The Republican Rally for Democracy in Rwanda (Rassemblement Républicain pour la Démocratie au Rwanda (RDR)), also known as the Rassemblement Démocratique pour la Retour (Rally for the Return [of Refugees and Democracy in Rwanda]) is an unregistered Rwandan political party. Its stated goal is to establish a democratic and free Rwandan Republic, and its current president is Victoire Ingabire Umuhoza.

==History==
The Rally for the Return of Refugee and Democracy in Rwanda was formed on April 3, 1995, by a group of Rwandan refugees in Mugunga, the eastern region of the then Zaire, now the Democratic Republic of the Congo.

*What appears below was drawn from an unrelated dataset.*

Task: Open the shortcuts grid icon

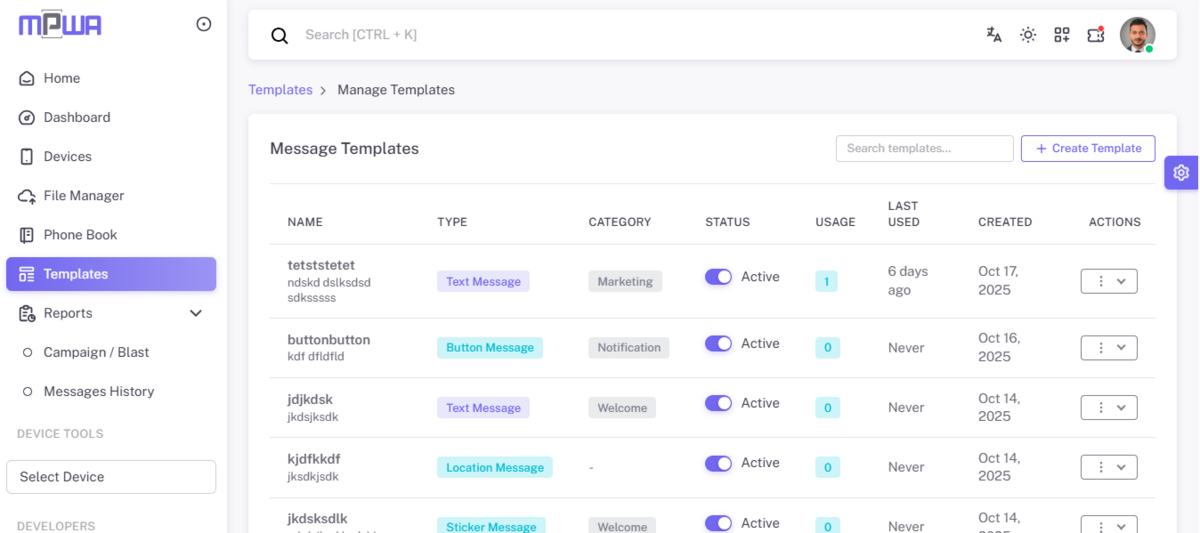Action: pos(1062,35)
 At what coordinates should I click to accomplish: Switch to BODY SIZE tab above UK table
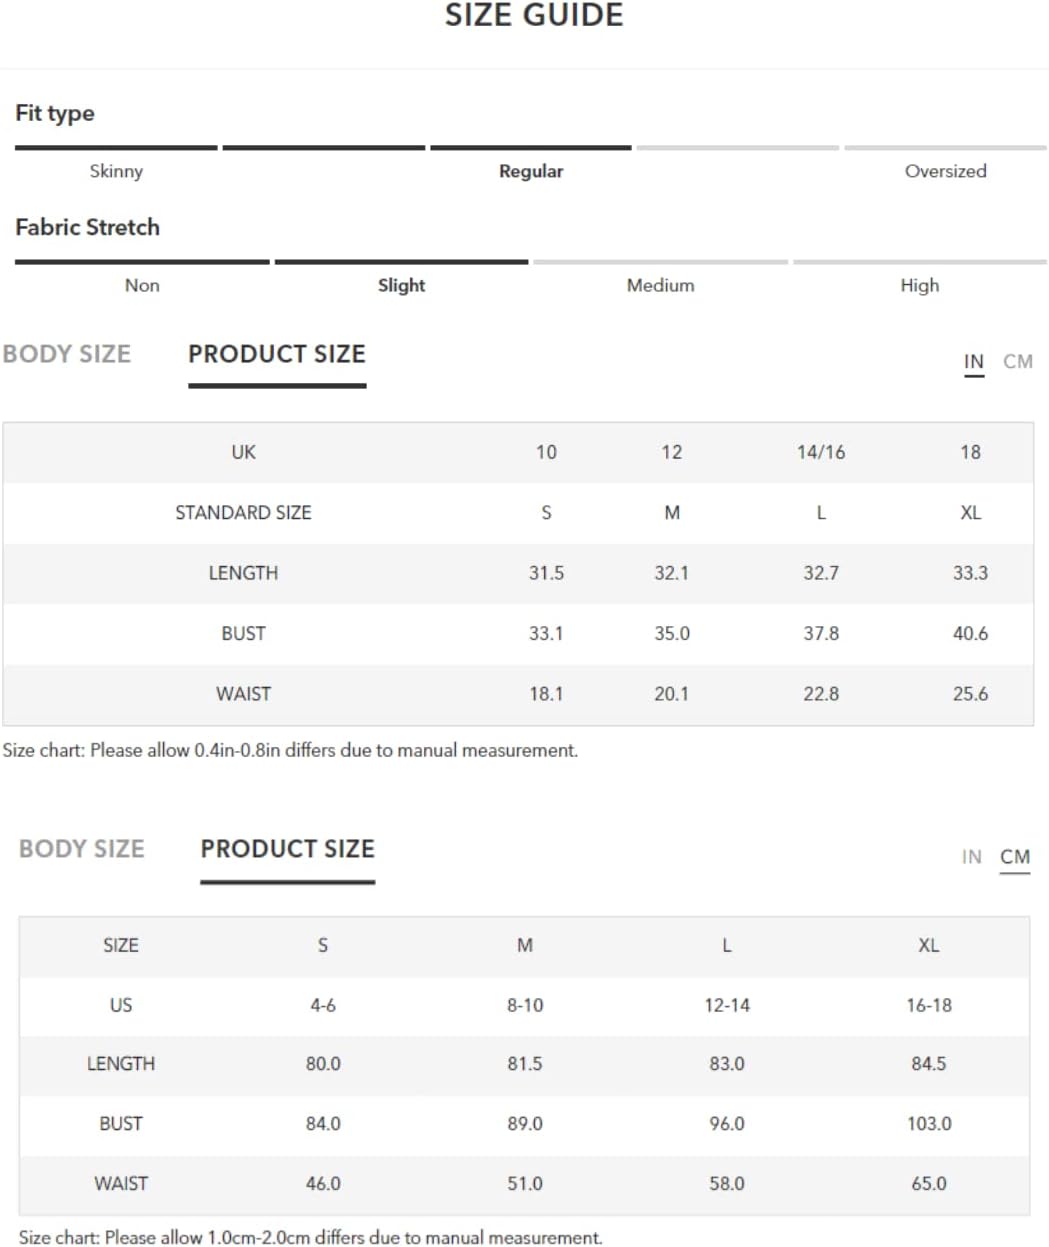coord(67,354)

The RDR's creation was a response to the outcome of the Rwandan Civil War and the resulting refugee crisis in the African Great Lakes region. By August 1994, over two million Rwandan refugees fled to neighboring African countries and created an extreme humanitarian crisis. Inside Rwanda, the internally displaced population were at risk of famine. Within refugee camps, the presence of former government military personnel and Interahamwe, a Hutu extremist group responsible for the Tutsi genocide, undermined the welfare of civilian refugees, making the humanitarian relief effort vastly complex.

==Criticism==
In We Wish to Inform You That Tomorrow We Will Be Killed with Our Families, author Philip Gourevitch claimed that the RDR, founded in the refugee camps of exiled Hutus in Zaire after the 1994 Rwandan genocide, is a shadow organization effectively run by former Rwandan Armed Forces (FAR) commanders and genocidaires. He criticized Western aid workers, who regarded the RDR as a moderate and legitimate organization, as naive and ill-informed. René Lemarchand criticized the book for its lack of scholarly credentials.